Complete Horse Feeds- More Than Just High Fiber and Low Carbohydrates
By: Eric Haydt, PAS
We had a very good question from a customer asking, “What exactly is a ‘complete’ feed?” Many horse owners believe that a complete feed is one that has all of the proper vitamin and mineral fortification, and for some feeds, they would be correct. However, the real definition of a complete feed is a feed that contains enough fiber so a horse can eat just that diet without supplemental hay or pasture. Most complete feeds would also contain the proper amount of vitamins and minerals necessary to meet National Research Council (NRC) recommendations.
Horses need fiber in their diets to thrive. If fiber intake is limited—from poor or limited hay/pasture or poor dentition—a complete feed makes up what is missing. Any properly formulated senior diet should be a complete feed, as many senior horses have trouble maintaining weight because of a loss of efficiency in consuming hay or pasture. Generally, feeds that guarantee 14% to 17% fiber work great for horses that can still eat some hay or for supplemental fiber. Fiber guarantees of 17% and over are best for horses that can no longer eat hay or graze and need to survive just on the feed itself. For these horses, we also recommend feeding from a pan on the ground and adding some water to help reduce the potential for choking.
The most important concern regarding complete feeds is the type of fiber used. Horses can convert certain types of fiber into energy very well, but the fiber needs to be low in lignin or structural carbohydrates. Fiber ingredients like alfalfa meal, shredded beet pulp, soy hulls and midds are easily digested fibers for horses. Other fiber sources like peanut hulls, almond hulls and rice hulls are examples of ingredients high in lignin, which are not very digestible and provide very little nutrition. If the feed tag uses a collective term like “fiber byproducts,” you should question what ingredients are being used. It could have a big impact on how much feed is needed to maintain desired body condition.

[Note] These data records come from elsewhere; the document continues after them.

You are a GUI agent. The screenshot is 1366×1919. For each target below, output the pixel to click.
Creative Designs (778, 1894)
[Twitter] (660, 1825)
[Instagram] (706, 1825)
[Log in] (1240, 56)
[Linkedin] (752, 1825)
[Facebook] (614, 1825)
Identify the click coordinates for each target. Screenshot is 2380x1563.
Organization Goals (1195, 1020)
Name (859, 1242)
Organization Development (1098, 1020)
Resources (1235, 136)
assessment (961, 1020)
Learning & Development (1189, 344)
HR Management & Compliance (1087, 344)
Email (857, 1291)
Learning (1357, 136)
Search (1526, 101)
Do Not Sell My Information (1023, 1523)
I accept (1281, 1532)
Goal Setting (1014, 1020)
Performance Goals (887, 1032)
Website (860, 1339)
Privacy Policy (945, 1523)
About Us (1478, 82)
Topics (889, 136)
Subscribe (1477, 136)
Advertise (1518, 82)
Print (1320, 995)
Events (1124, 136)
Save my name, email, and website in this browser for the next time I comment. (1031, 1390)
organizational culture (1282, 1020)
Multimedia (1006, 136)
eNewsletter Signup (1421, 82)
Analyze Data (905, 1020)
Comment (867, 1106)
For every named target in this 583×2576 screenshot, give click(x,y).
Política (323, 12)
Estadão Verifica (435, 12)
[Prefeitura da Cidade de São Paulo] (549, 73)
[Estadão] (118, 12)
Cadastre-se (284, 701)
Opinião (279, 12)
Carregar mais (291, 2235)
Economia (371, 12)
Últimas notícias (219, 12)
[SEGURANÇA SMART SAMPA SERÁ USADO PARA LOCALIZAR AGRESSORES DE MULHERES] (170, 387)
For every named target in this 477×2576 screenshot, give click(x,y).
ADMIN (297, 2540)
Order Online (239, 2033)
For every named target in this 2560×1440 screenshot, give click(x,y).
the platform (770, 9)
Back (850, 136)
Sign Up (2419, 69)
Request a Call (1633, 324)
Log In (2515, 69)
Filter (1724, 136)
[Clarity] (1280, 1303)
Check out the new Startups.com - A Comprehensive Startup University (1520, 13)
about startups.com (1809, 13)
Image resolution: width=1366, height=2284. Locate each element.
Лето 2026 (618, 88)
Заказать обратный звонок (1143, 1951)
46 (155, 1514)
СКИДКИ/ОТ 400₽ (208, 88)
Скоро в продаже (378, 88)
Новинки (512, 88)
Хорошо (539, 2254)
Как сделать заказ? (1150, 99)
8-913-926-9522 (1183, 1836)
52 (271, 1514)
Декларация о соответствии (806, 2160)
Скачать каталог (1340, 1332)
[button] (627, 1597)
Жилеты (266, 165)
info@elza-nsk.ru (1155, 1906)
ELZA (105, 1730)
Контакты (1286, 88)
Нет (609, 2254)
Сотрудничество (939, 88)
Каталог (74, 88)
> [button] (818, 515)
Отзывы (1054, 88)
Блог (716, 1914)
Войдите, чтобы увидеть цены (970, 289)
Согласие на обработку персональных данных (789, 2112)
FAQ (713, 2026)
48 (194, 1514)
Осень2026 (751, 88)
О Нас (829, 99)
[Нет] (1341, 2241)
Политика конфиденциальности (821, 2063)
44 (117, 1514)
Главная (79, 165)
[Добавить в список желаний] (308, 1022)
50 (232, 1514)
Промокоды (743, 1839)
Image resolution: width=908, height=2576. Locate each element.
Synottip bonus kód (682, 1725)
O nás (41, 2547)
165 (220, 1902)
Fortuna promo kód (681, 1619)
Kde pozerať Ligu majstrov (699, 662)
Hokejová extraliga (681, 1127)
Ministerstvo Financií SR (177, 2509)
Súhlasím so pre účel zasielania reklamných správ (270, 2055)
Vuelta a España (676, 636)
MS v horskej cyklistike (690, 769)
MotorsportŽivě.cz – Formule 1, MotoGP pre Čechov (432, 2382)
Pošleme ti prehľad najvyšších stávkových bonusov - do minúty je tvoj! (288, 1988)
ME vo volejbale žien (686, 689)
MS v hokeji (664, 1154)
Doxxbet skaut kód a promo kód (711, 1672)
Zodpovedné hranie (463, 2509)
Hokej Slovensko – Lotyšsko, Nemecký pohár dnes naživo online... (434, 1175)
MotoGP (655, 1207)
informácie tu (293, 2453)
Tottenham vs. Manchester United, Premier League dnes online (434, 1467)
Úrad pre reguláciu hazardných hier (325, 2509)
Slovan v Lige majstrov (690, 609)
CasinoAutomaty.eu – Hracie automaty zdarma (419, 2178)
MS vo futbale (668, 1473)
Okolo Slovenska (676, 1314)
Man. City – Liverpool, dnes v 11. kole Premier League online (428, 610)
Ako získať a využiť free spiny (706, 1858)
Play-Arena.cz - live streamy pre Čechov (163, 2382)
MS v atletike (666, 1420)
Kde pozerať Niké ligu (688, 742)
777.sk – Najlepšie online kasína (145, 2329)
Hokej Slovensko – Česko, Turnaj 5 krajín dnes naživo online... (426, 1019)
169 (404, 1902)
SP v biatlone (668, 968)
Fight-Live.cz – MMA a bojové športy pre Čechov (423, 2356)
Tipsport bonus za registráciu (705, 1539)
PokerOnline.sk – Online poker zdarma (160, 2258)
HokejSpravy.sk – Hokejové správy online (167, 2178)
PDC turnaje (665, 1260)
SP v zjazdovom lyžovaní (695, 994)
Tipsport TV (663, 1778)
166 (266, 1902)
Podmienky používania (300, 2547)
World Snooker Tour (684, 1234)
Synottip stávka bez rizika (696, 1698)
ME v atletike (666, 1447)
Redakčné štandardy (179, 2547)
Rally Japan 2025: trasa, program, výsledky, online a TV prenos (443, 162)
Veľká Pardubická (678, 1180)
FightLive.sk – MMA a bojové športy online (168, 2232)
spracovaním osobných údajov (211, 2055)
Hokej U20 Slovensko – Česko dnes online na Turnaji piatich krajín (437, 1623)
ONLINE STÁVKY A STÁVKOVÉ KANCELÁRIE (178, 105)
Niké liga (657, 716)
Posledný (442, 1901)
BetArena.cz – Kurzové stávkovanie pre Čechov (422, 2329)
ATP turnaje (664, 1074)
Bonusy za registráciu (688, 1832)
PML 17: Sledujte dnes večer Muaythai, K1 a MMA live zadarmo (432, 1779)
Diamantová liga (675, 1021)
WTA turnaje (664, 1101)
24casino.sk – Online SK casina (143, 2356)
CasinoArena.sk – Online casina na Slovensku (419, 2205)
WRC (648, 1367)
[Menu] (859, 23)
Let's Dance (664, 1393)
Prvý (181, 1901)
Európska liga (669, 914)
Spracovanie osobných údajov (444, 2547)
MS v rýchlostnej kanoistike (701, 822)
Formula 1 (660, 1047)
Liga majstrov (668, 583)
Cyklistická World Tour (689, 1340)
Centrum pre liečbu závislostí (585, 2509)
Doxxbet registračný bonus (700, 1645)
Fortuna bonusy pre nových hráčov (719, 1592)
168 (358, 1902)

Complete feeds are often fortified with sufficient amounts of vitamins and minerals and do not require additional supplementation, except in the following examples. Some complete feeds are just hay extenders or hay supplements that only provide additional fiber without any other fortification. You need to check the tag for guarantees and ingredient lists. Also, like any feed, you need to pay attention to the feeding directions. For fortified feeds, you need to make sure you are feeding the minimum rate listed on the feeding directions. If you are feeding under that amount, you will need to add a balancer- type feed, such as Triple Crown 30% Supplement, to meet recommended levels of vitamins and minerals.
Another advantage of complete feeds is that the higher fiber levels also tend to decrease starch and sugar levels. Complete feeds, like Triple Crown Complete, can provide lower-to-moderate soluble carbohydrates levels, yet contain more calories for active horses. Other complete feeds, like Triple Crown Low Starch, have lower calorie content and work well for less active, easier keepers.
Complete feeds often become mandatory for truly old horses that lose the ability to eat long stemmed hay or even soaked hay cubes. The feed helps to ensure the older horse has their fiber, calorie and nutritional needs met. Complete feeds are also life savers for horse owners with limited or poor pasture/hay. It is important to also understand that complete feeds work well to help reduce soluble carbohydrates (starch and sugar) while still giving a performing horse the nutrition they need. A Complete feed can be a much healthier “Performance” feed compared to grain based feeds by offering the same amount of calories, much higher fiber, but much less carbs. The uses of complete feeds are nearly endless.